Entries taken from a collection
-=-=-=-=-

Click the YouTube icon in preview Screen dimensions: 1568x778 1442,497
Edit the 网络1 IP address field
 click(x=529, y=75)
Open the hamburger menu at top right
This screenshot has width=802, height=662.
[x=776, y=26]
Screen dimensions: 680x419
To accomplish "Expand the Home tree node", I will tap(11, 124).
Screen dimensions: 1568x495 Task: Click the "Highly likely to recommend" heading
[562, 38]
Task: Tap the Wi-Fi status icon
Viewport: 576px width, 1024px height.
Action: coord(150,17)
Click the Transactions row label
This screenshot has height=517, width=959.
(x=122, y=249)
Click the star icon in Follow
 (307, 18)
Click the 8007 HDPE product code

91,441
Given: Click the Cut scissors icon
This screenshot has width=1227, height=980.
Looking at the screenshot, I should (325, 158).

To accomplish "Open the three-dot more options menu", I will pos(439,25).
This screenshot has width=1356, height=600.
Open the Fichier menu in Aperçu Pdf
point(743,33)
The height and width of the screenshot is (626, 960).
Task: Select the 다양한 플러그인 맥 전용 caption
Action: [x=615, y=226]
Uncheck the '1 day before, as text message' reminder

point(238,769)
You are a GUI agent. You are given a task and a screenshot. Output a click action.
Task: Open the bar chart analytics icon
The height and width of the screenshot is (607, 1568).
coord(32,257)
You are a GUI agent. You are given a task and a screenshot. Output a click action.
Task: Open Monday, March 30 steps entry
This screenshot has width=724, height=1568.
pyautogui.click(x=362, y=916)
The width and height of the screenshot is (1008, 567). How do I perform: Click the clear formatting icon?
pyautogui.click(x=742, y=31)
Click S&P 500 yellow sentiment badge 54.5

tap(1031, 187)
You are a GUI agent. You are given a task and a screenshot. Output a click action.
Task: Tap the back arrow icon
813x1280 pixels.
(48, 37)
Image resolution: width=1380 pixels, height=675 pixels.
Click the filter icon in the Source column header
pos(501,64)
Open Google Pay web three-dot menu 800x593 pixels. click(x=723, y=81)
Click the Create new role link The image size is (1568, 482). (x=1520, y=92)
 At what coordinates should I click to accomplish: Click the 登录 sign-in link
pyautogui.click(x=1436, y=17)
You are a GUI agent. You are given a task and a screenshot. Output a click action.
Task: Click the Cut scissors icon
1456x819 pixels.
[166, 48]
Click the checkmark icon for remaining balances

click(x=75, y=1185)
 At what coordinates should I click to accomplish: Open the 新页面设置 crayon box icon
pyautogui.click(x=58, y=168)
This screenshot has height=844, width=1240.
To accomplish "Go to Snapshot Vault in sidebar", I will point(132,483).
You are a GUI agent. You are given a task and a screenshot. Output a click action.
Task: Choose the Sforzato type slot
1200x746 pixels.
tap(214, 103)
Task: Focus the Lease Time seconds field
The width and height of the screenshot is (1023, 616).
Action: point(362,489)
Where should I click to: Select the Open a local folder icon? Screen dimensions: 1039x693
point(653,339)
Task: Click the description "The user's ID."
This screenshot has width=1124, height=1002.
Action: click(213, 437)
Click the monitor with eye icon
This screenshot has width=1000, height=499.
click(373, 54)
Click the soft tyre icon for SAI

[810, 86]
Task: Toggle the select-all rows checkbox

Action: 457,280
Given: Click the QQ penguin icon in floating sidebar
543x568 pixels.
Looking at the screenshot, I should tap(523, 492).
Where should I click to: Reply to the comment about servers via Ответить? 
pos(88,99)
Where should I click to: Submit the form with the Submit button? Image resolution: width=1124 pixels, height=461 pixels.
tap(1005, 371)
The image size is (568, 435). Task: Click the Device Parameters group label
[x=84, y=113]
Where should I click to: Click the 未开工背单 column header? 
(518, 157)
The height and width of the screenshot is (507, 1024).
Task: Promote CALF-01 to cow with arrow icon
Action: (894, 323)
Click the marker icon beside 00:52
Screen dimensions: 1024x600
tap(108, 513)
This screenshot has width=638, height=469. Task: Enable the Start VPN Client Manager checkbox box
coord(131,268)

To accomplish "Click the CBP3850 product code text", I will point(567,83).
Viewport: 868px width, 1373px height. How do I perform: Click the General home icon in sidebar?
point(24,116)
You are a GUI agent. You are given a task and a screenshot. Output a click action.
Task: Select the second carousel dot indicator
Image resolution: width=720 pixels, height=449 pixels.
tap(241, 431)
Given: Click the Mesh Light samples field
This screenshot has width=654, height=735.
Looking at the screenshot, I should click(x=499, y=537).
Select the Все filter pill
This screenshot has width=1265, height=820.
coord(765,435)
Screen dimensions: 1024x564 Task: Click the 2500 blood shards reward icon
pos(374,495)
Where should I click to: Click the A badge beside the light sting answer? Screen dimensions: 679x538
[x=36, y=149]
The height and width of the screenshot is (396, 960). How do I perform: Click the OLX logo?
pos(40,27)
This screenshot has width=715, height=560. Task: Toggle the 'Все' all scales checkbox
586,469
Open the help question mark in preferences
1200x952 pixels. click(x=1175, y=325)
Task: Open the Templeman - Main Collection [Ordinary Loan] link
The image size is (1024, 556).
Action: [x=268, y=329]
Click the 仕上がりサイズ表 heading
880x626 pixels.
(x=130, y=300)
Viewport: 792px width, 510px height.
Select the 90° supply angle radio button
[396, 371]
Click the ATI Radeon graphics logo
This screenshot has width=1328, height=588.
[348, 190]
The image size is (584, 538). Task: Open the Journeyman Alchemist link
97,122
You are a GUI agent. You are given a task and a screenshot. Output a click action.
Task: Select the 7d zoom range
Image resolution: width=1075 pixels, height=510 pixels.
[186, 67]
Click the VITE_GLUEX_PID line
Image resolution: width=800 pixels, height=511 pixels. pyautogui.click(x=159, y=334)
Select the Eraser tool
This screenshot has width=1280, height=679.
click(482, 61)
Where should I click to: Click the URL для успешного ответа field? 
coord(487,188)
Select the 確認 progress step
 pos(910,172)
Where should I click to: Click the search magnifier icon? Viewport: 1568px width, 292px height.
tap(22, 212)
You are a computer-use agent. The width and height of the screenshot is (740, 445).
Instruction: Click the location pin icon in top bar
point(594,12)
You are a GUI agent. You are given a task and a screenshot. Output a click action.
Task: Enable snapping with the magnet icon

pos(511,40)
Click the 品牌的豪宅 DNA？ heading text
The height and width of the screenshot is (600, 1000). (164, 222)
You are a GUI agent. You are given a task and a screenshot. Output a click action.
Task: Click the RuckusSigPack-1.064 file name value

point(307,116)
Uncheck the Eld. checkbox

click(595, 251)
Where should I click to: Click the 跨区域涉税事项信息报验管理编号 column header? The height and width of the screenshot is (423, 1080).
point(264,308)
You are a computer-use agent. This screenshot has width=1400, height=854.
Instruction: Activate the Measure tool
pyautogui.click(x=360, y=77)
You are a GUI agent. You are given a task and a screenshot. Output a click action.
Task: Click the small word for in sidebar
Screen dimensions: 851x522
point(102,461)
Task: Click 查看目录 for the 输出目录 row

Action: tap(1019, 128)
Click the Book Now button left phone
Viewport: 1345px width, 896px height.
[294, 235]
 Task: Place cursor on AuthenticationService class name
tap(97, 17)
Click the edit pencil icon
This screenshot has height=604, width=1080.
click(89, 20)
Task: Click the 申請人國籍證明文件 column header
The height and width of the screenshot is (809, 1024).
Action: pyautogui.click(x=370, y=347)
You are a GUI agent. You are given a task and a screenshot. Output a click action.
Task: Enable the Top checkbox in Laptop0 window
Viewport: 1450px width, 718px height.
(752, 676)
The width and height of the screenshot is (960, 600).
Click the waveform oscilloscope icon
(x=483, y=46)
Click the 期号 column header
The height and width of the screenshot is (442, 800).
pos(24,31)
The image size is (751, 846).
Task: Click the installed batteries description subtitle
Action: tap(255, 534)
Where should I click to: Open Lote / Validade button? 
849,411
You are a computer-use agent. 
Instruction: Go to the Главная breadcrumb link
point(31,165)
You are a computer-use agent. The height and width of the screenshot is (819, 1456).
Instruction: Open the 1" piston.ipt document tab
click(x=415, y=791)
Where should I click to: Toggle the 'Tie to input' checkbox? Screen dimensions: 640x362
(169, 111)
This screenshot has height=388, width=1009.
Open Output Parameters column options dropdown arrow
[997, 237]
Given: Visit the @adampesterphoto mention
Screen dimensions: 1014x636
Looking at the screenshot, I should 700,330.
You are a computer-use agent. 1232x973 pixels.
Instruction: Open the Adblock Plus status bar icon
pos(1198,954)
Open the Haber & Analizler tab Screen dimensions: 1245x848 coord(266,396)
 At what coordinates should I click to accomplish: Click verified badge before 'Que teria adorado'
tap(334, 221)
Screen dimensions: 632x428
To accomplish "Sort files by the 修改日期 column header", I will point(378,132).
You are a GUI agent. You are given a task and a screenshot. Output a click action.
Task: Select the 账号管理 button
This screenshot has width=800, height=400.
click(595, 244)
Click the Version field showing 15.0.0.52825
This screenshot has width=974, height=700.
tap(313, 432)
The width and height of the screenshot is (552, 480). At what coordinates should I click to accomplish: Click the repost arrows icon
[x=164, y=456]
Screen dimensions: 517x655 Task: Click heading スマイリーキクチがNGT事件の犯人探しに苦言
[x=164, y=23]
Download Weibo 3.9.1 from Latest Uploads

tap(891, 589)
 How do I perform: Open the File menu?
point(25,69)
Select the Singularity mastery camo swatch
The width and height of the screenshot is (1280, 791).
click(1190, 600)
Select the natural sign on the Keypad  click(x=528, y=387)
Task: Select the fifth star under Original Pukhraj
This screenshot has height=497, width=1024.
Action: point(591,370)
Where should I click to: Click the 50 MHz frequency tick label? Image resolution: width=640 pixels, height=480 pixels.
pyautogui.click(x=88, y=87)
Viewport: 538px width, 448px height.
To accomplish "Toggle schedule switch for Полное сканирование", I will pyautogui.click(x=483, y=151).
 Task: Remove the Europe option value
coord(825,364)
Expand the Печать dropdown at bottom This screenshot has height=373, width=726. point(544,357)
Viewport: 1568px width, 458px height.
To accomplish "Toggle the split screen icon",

-=-=-=-=-

For each line in the records that contains the word "scissors", make a copy.

Given: Click the Cut scissors icon
Task: Click the Cut scissors icon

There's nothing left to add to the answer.